What the task asks :: Your answer must be an exact transcription of the data, with every picture omitted.

[Data extracted from a collection]
>>>

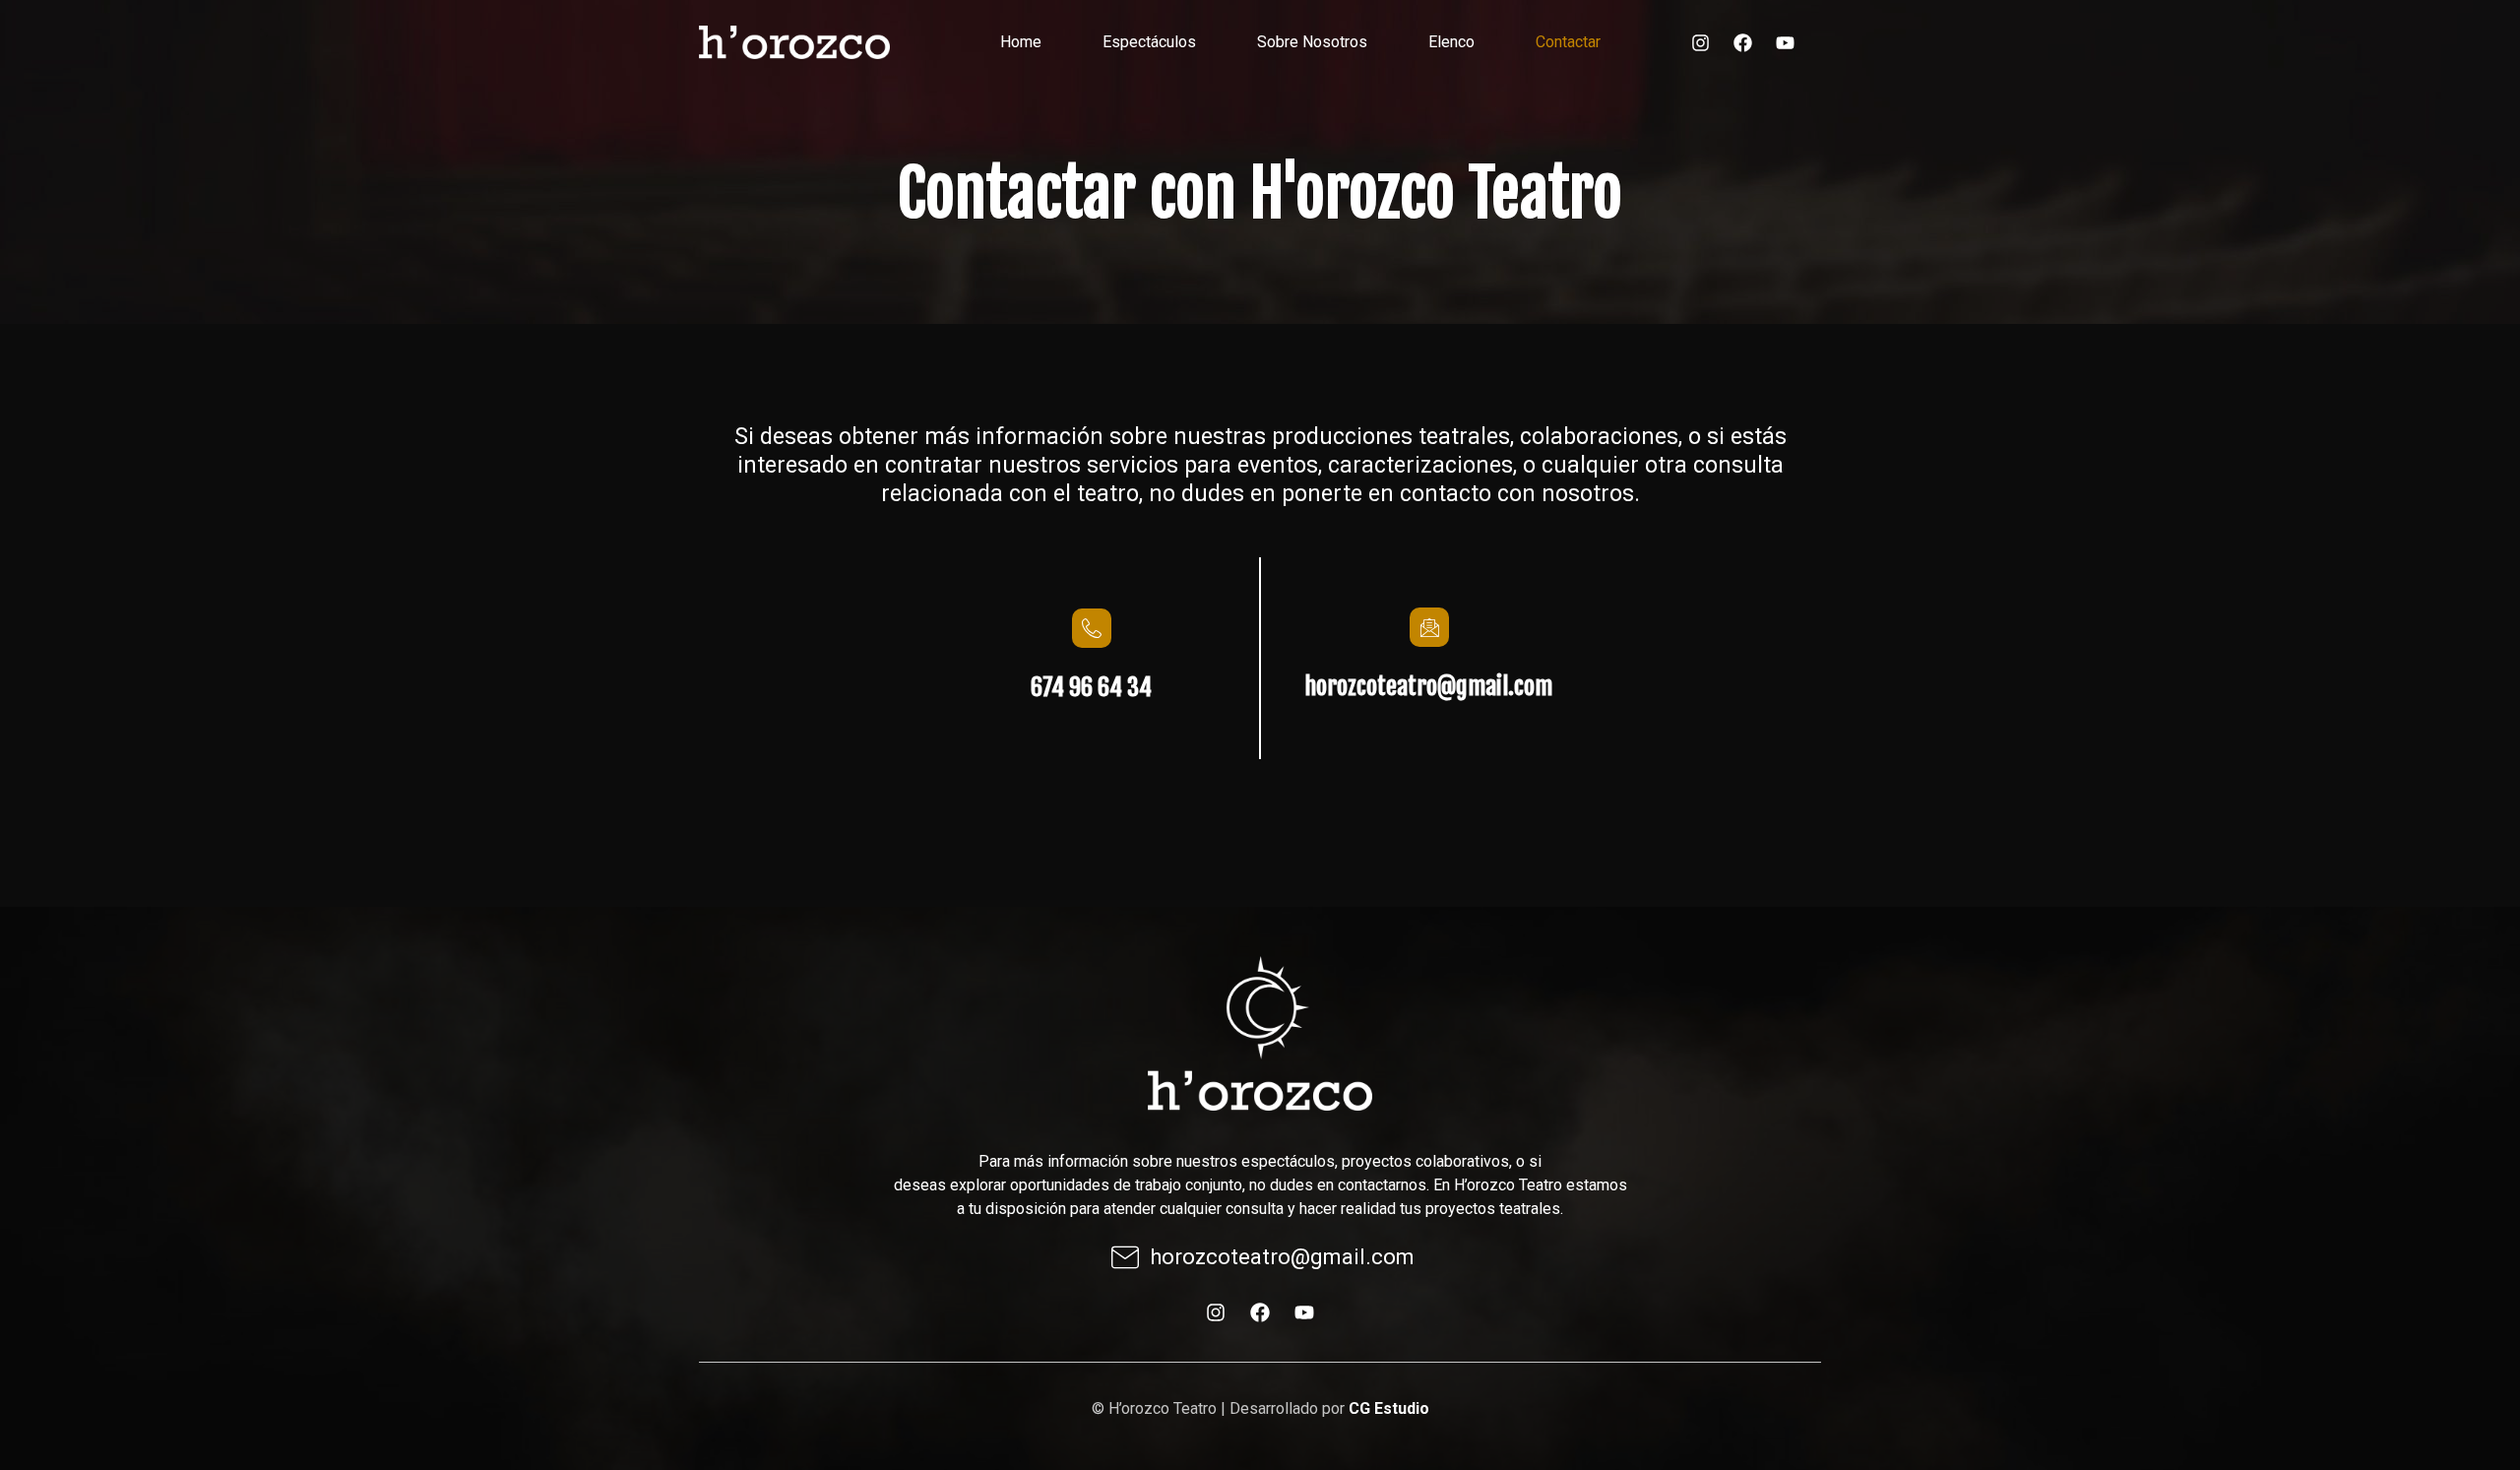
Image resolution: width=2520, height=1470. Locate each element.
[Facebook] (1742, 42)
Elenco (1451, 41)
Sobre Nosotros (1312, 41)
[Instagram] (1700, 42)
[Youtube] (1784, 42)
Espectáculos (1149, 41)
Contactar (1568, 41)
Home (1020, 41)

<<<

Solution to this task ::
Image resolution: width=2520, height=1470. Locate each element.
[Facebook] (1742, 42)
Elenco (1451, 41)
Sobre Nosotros (1312, 41)
[Instagram] (1700, 42)
[Youtube] (1784, 42)
Espectáculos (1149, 41)
Contactar (1568, 41)
Home (1020, 41)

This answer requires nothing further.